Determinant of the matrix with $a_{i,j}=2\delta_{i,j}-\delta_{i+1,j}-\delta_{i,j+1}$

Question

How to find the determinant of the matrix of order $n$ with $(i,j)$th entry as $$a_{i,j}=2\delta_{i,j}-\delta_{i+1,j}-\delta_{i,j+1}$$ here $\delta_{i,j}=1$ if $i=j$ and zero otherwise? I tried it for $2\times 2$ and $3\times 3$ matrices and conclude determinant as $n+1.$ But i like directly general method to find determinant. Please help. Thanks.

Answer 1

You can generalise the problem to the computation of determinants: $$D_n(a,b)=\begin{vmatrix} a&b&0&0&\dots&0&0\\ b&a&b&0&\dots&0&0\\ 0&b&a&b&\dots&0&0\\[-1ex] \vdots&&&\!\ddots\!&&&\vdots\\ 0&0&0&0&\dots&a&b\\ 0&0&0&0&\dots&b&a \end{vmatrix}$$ Develop $D_n(a,b)$ along the last row: \begin{align*}D_n(a,b)&=-b\begin{vmatrix} a&b&0&0&\dots&0&0\\ b&a&b&0&\dots&0&0\\ 0&b&a&b&\dots&0&0\\[-1ex] \vdots&&&\!\ddots\!&&&\vdots\\ 0&0&0&0&\dots&a&b \end{vmatrix}+a D_{n-1}(a,b)\\ &=-b^2D_{n-2}(a,b)+a D_{n-1}(a,b) \end{align*}

So one obtains a linear recurrence of order $2$, which is initialised thus: $$D_1(a,b)=a,\quad D_2(a,b)=a^2-b^2.$$

Answer 2

Expansion by cofactors is a general method to find the determinant.
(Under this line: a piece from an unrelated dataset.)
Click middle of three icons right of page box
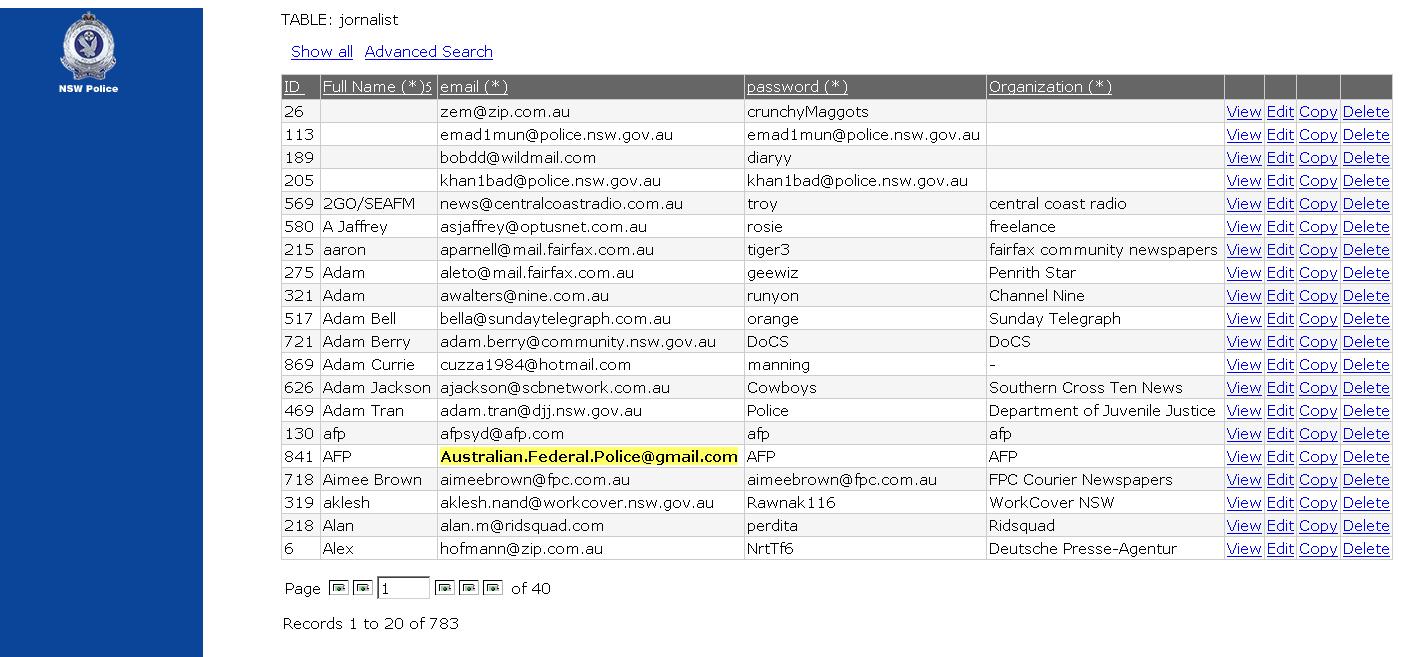 tap(468, 588)
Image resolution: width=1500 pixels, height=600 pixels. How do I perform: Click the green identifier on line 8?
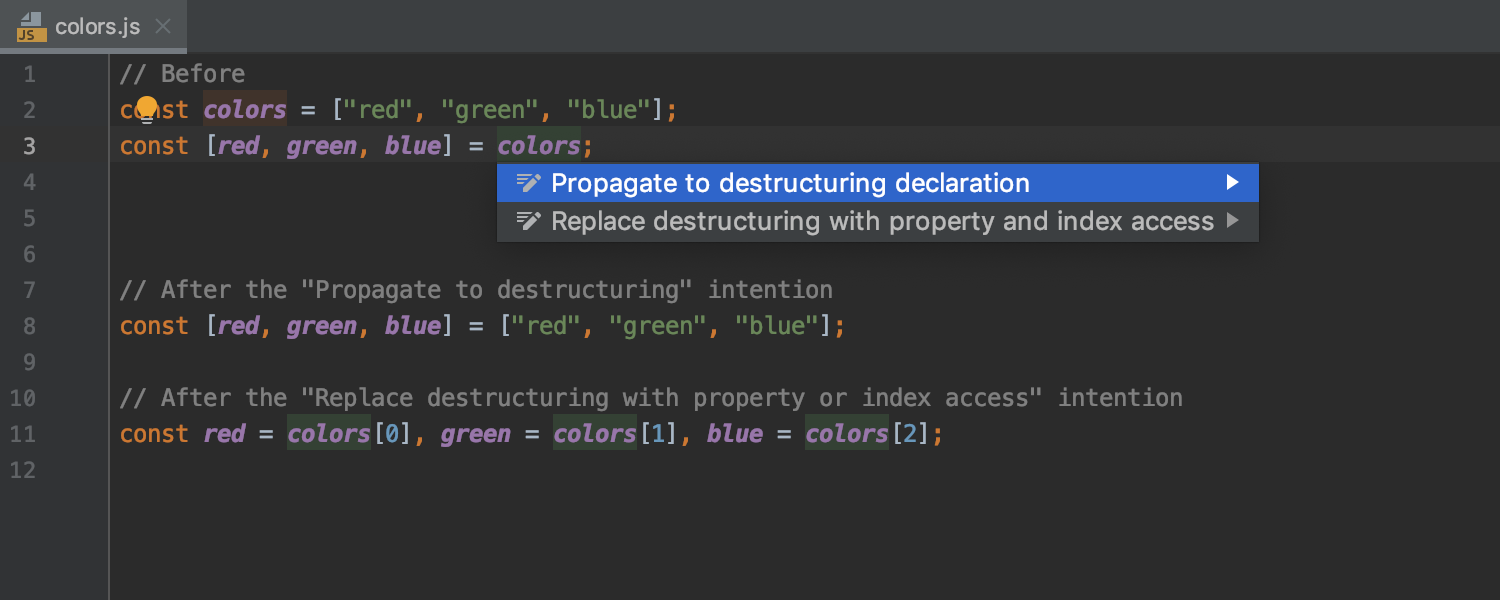pos(322,325)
For your problem, this involves exactly two terms (for the two nonzero entries in the first row); the two recursive determinants are straightforward:

• the first one is just a smaller instance of the same problem (so you can use your inductive hypothesis to evaluate it)

• the second needs to be evaluated with a further cofactor expansion; one cofactor is evidently zero; the other is an even smaller instance of the same problem.